▶ **Extrait source**
Plus pragmatique, la loi belge du 11 mars 2003 prévoit que l'hébergeur doit simplement couper l'accès, et non l’hébergement, à des informations illicites, lorsqu'il a connaissance de leur existence. Il doit ensuite les communiquer au procureur du Roi, lequel statue sur le sort définitif qu’il convient de donner aux documents litigieux. Si sage soit-elle, cette solution ne résiste pas à l’écueil suivant : tant que le procureur du Roi ne se décide pas, le contenu litigieux demeure « hors ligne ». La liberté d’expression peut donc pâtir du délai qui s’écoulera avant qu’une sentence ne soit rendue.

▶ **Documents sources**
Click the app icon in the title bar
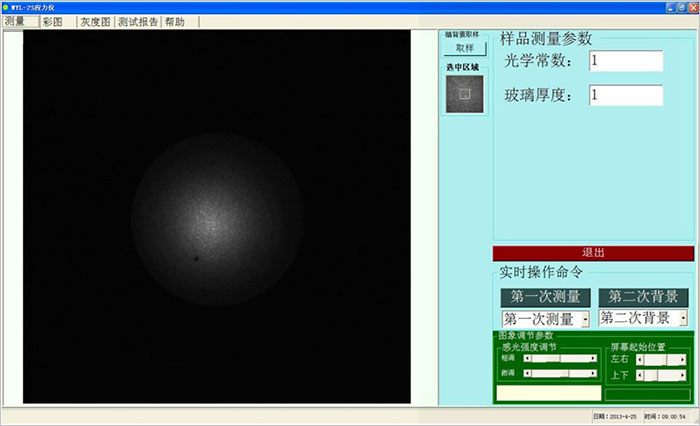The image size is (700, 426). [x=5, y=6]
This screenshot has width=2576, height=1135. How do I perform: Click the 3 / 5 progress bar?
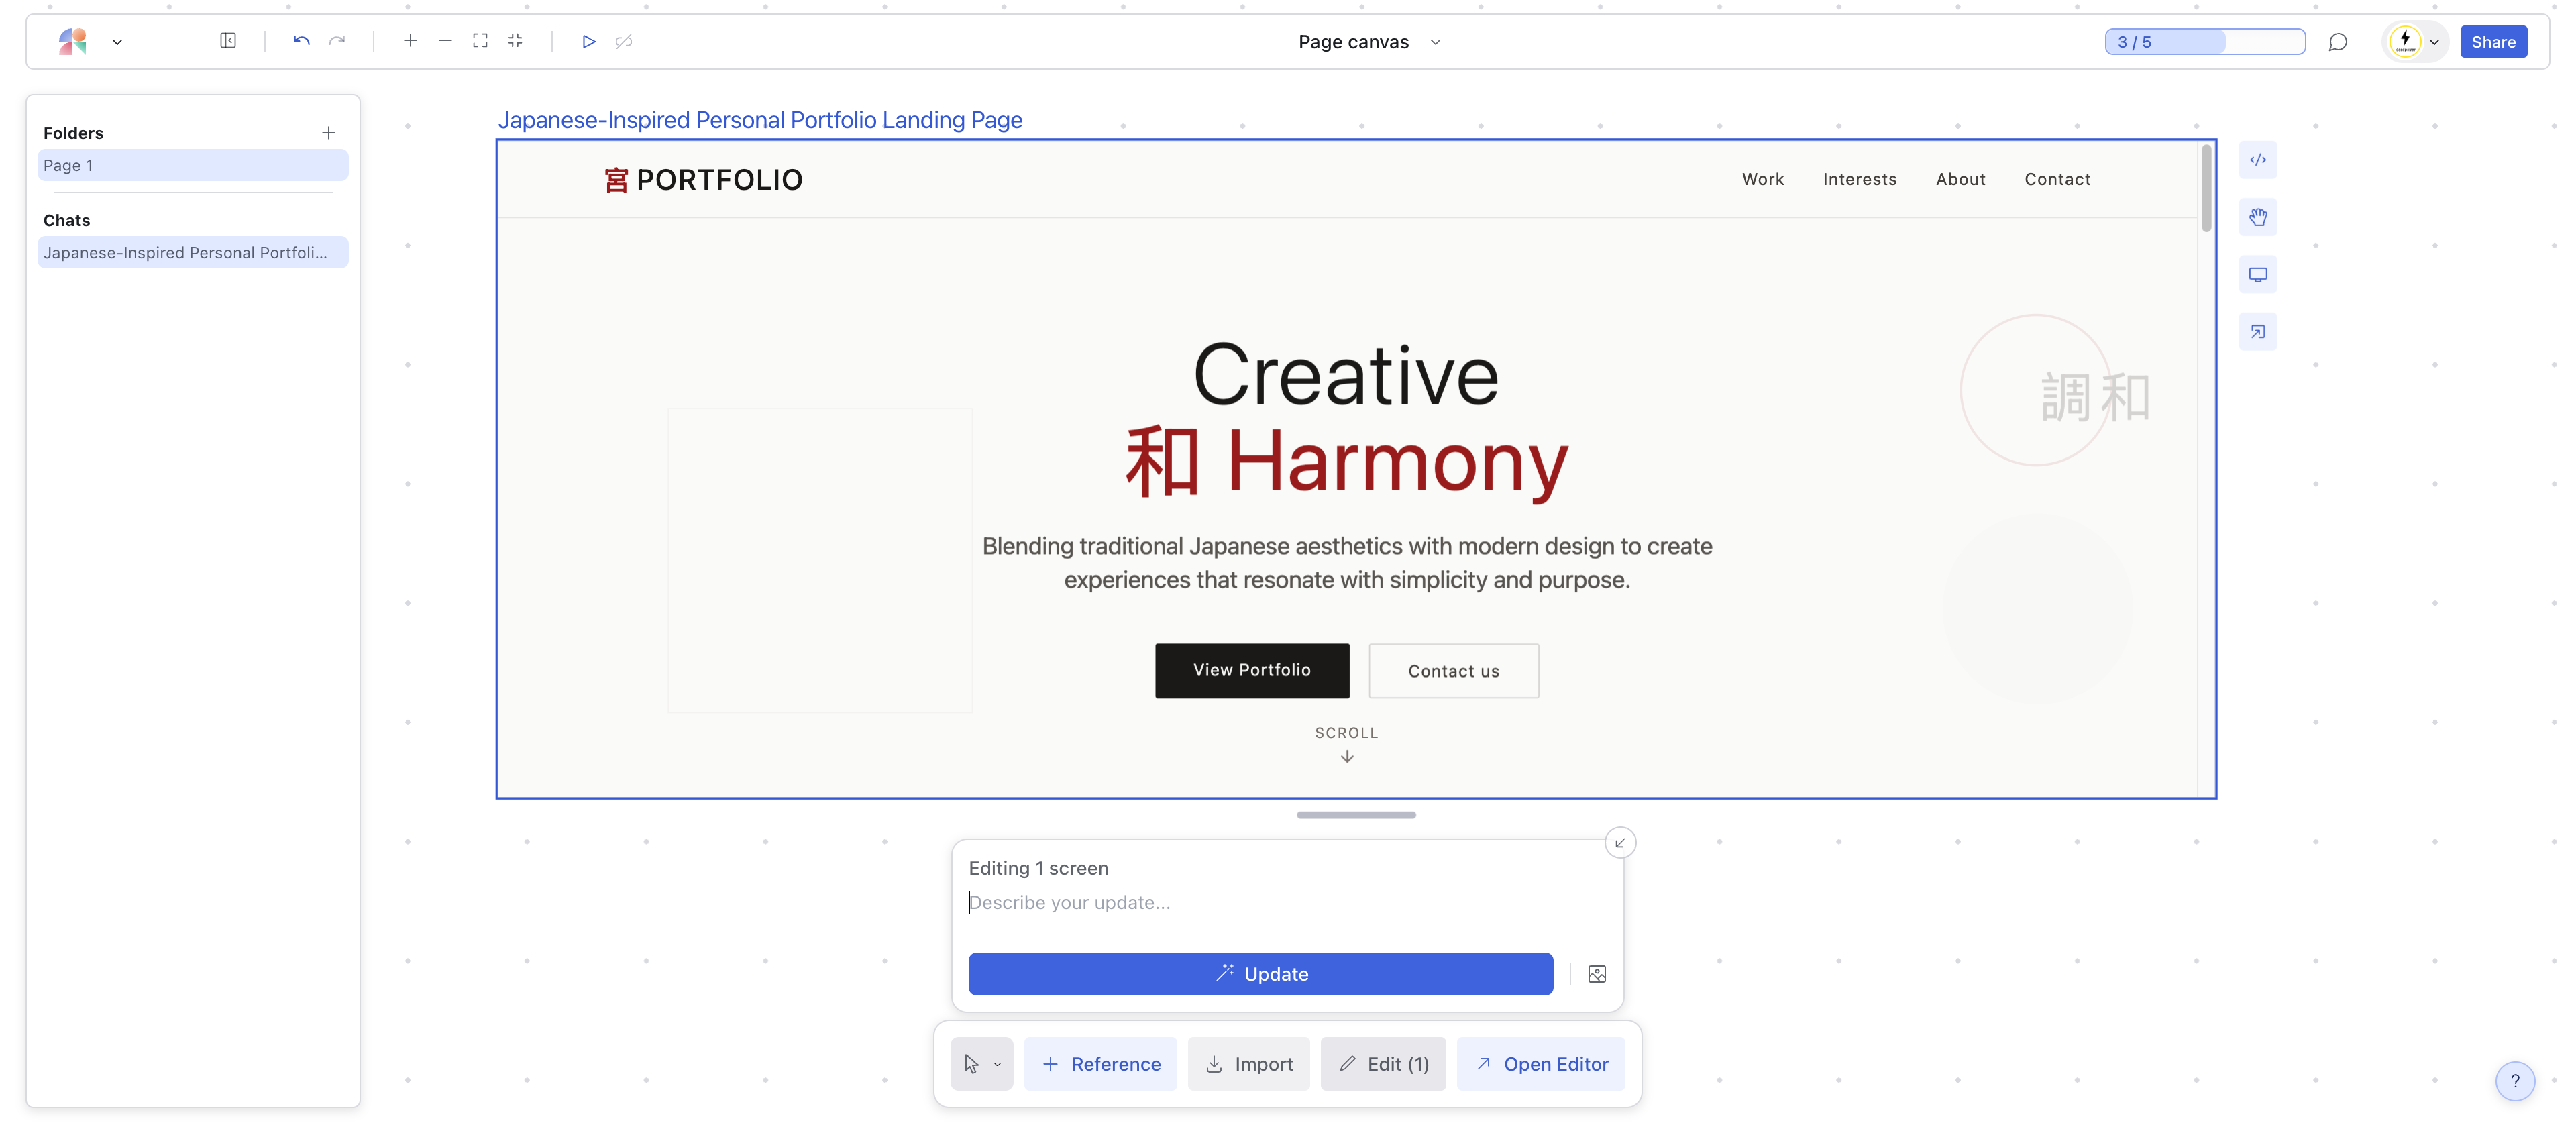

▶ **Consigne 1**
Résumez en deux phrases l'extrait sur la loi belge du 11 mars 2003.
▶ **Consigne 2**
Recopiez, dans l'extrait sur la loi belge du 11 mars 2003, le passage qui va de « Plus pragmatique, la » jusqu'à « ne soit rendue. ».
▶ **Consigne 3**
Pour chacune des affirmations suivantes, dites par oui ou par non si elle concorde avec l'extrait sur la loi belge du 11 mars 2003, en citant les mots du texte qui tranchent. (a) La loi oblige l'hébergeur à supprimer l'hébergement des informations illicites. (b) Le procureur du Roi statue sur le sort définitif des documents litigieux. (c) L'extrait présente cette solution comme exempte de tout défaut.

▶ **Résultat attendu 1**
La loi belge du 11 mars 2003 impose à l'hébergeur de couper l'accès à des informations illicites dès qu'il en a connaissance, puis de les communiquer au procureur du Roi, qui statue sur leur sort définitif. Cette solution se heurte toutefois à un écueil : tant que le procureur du Roi ne se décide pas, le contenu reste hors ligne, et la liberté d'expression peut pâtir de ce délai.

▶ **Résultat attendu 2**
Plus pragmatique, la loi belge du 11 mars 2003 prévoit que l'hébergeur doit simplement couper l'accès, et non l’hébergement, à des informations illicites, lorsqu'il a connaissance de leur existence. Il doit ensuite les communiquer au procureur du Roi, lequel statue sur le sort définitif qu’il convient de donner aux documents litigieux. Si sage soit-elle, cette solution ne résiste pas à l’écueil suivant : tant que le procureur du Roi ne se décide pas, le contenu litigieux demeure « hors ligne ». La liberté d’expression peut donc pâtir du délai qui s’écoulera avant qu’une sentence ne soit rendue.

▶ **Résultat attendu 3**
(a) Non : « couper l'accès, et non l’hébergement ».
(b) Oui : « lequel statue sur le sort définitif qu’il convient de donner aux documents litigieux ».
(c) Non : « cette solution ne résiste pas à l’écueil suivant ».